TranSystems, the Schaumburg-based company supervising the Randall Road project, pegged the cost of both proposed intersection fixes at $16.2 million.

Vice President Todd Bright said the company could still pursue federal money to defray the cost – one of the selling points of the CFI was that $10.6 million in federal pollution mitigation funding had been promised.

The estimate would put the total cost of the Randall Road project with the conventional intersection at $66.4 million, not counting land acquisition. It was that cost, especially the unknown of how much land needed to be bought to add more lane miles, that prompted the opposing votes.

Committee members Nick Provenzano, R-McHenry, and Diane Evertsen, R-Harvard, cast the opposing votes, arguing the public should have more time to weigh in on the price tag and the County Board should have a more definitive estimate of the cost of buying the needed land. An estimate of $25 million that came earlier in the planning process is conservative, Bright conceded – his company is not tasked with acquiring the right-of-way.

“That’s a number we need to know, especially if we’re being expected to vote on this at our next meeting,” Provenzano said.

Several of the people who spoke during public comment at the start of the meeting also asked for a delay in the vote so the public can have more time to digest the figures.

Provenzano and Evertsen were outnumbered by Miller and committee members Paula Yensen, D-Lake in the Hills, and Nick Chirikos, D-Algonquin. Yensen and Chirikos, the two Democrats on the 24-member County Board, also happen to be the only two members on the committee who are running for re-election in November. Member Sandra Fay Salgado, R-McHenry, was absent, and member Ken Koehler, R-Crystal Lake, listened to the presentation by phone and did not cast a vote.

Provenzano and Evertsen made a failed motion to delay the vote on the project another two weeks, and failed to garner the votes to add a statement estimating the total cost including land acquisition between $96 million and $101 million.

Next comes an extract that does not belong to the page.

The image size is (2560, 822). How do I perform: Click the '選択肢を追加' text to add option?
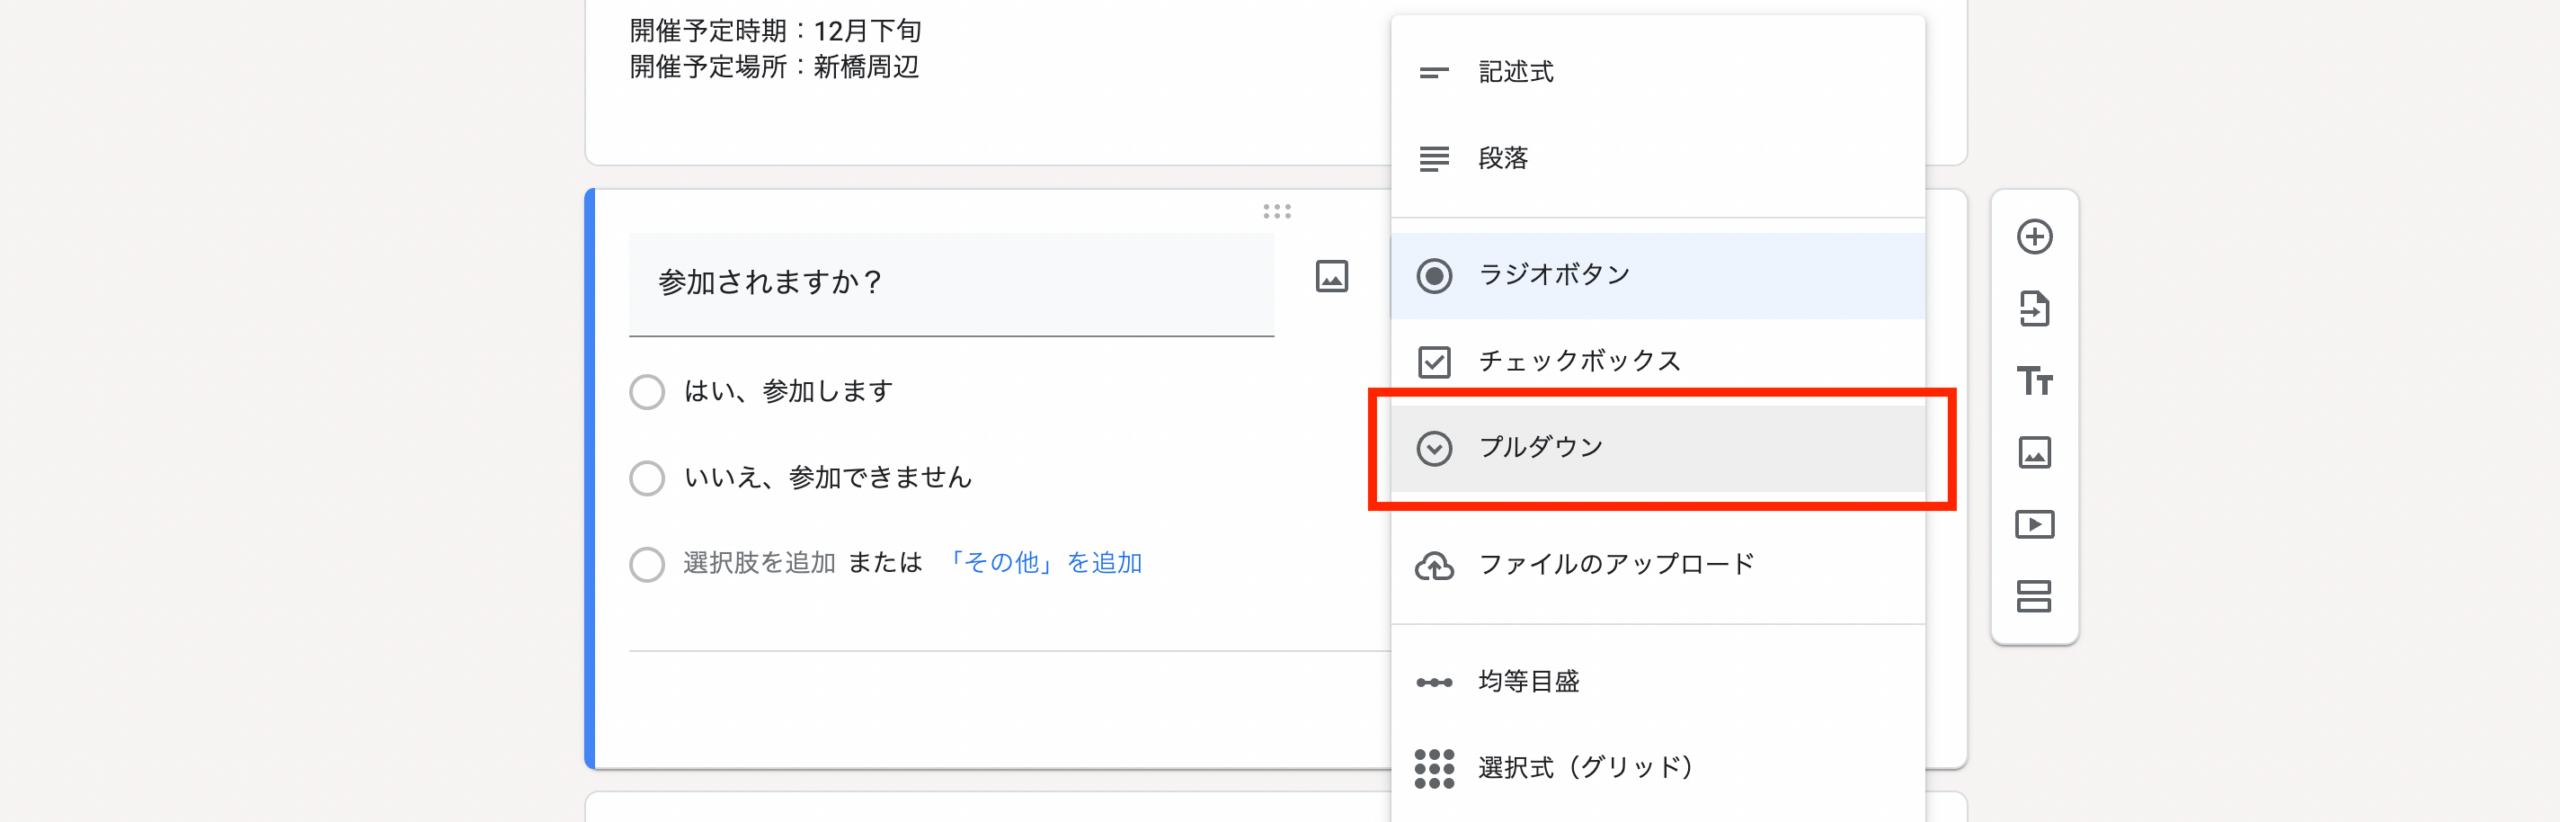pos(759,563)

The cost includes the $9.1 million contract with TranSystems to design the improvement, and a $1.75 million contract with Chicago-based Mathewson Right of Way Co. to acquire the needed land. The County Board approved both contracts earlier this year.

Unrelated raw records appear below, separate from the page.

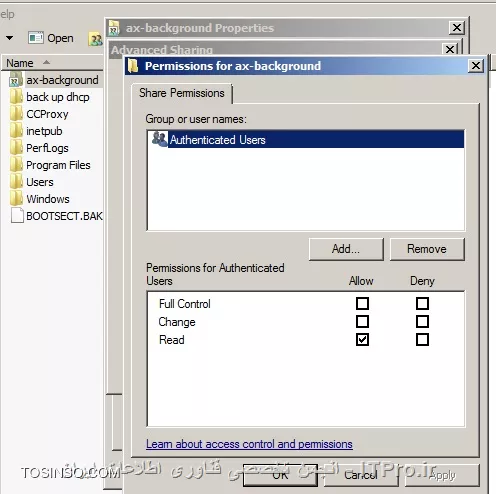This screenshot has width=496, height=494.
Task: Select the ax-background shared folder icon
Action: (16, 80)
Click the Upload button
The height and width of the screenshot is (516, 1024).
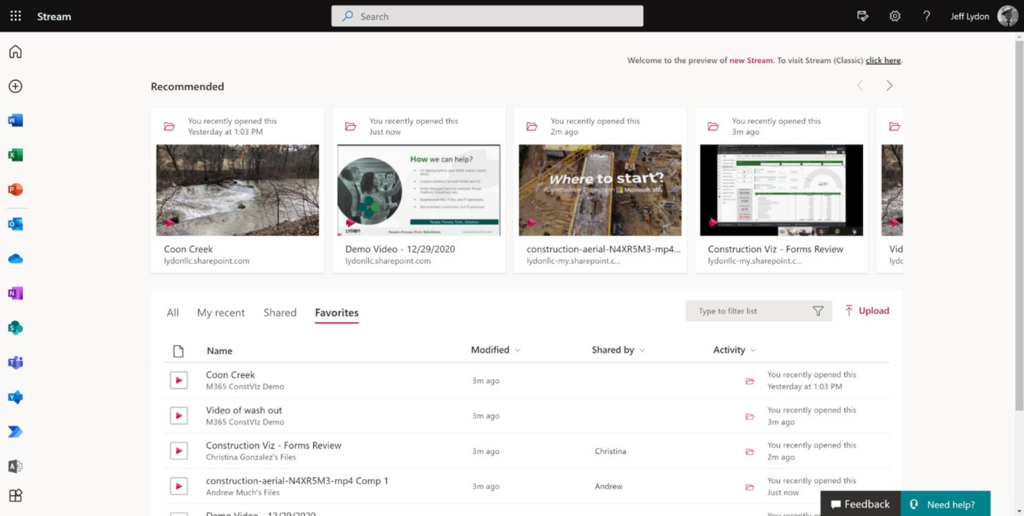pyautogui.click(x=867, y=311)
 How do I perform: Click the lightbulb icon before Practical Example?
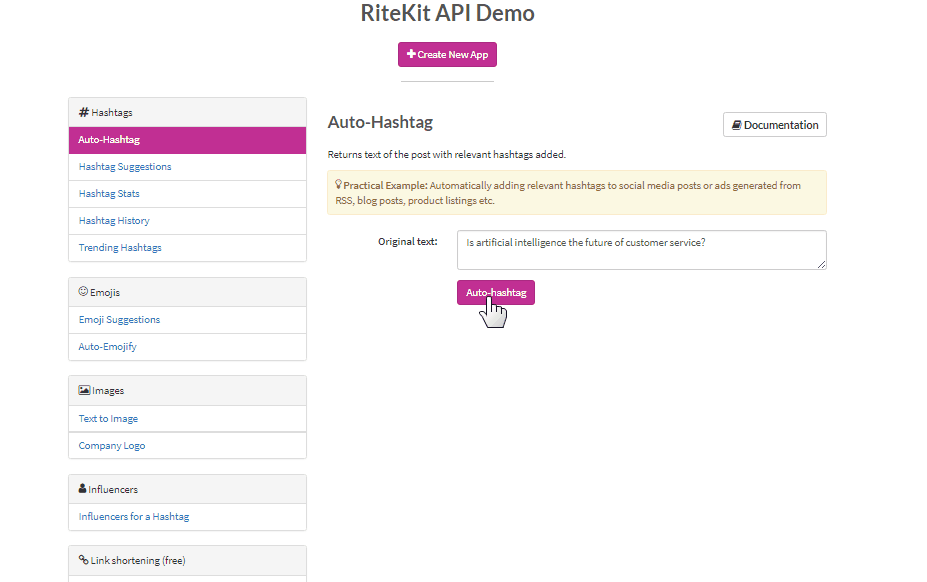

TranSystems also provided updated population projection numbers they conclude justify the need for the project. Critics of the CFI in recent years have pounced on the fact the original population growth projections dated back to before the bursting of the housing bubble and the Great Recession. The new projections, based on Chicago Metropolitan Agency for Planning estimates, put the county’s population at 513,517 by 2040, or an average of 1.7 percent increase a year.

But U.S. Census Bureau data released earlier this year concluded that McHenry County in fact lost population between 2010 and 2013.

In a separate move, a recess had to be taken so the committee’s legal counsel could examine Provenzano’s allegation that voting on the resolution, which contained blanks for the committee to fill in with whatever intersection option it chose, violated the Illinois Open Meetings Act. Assistant State’s Attorney Christina Webb concluded the vote was legal.

The County Board does not have to vote Sept. 16 on the Randall Road plan, and could choose to push it back. The board is tentatively scheduled to vote that evening on the proposed Unified Development Ordinance, but it is likely that vote will be pushed back to October.

How they voted

The McHenry County Board Transportation Committee voted Wednesday morning, 3-2, in favor of recommending a fix for the intersection of Randall and Algonquin roads that does not involve a continuous-flow intersection.

Voting yes were members Nick Chirikos, D-Algonquin, Paula Yensen, D-Lake in the Hills, and Chairwoman Anna May Miller, R-Cary.

Members Nick Provenzano, R-McHenry, and Diane Evertsen, R-Harvard, voted no.

Member Sandra Fay Salgado, R-McHenry, was absent. Ken Koehler, R-Crystal Lake, listened remotely to the presentation but did not cast a vote.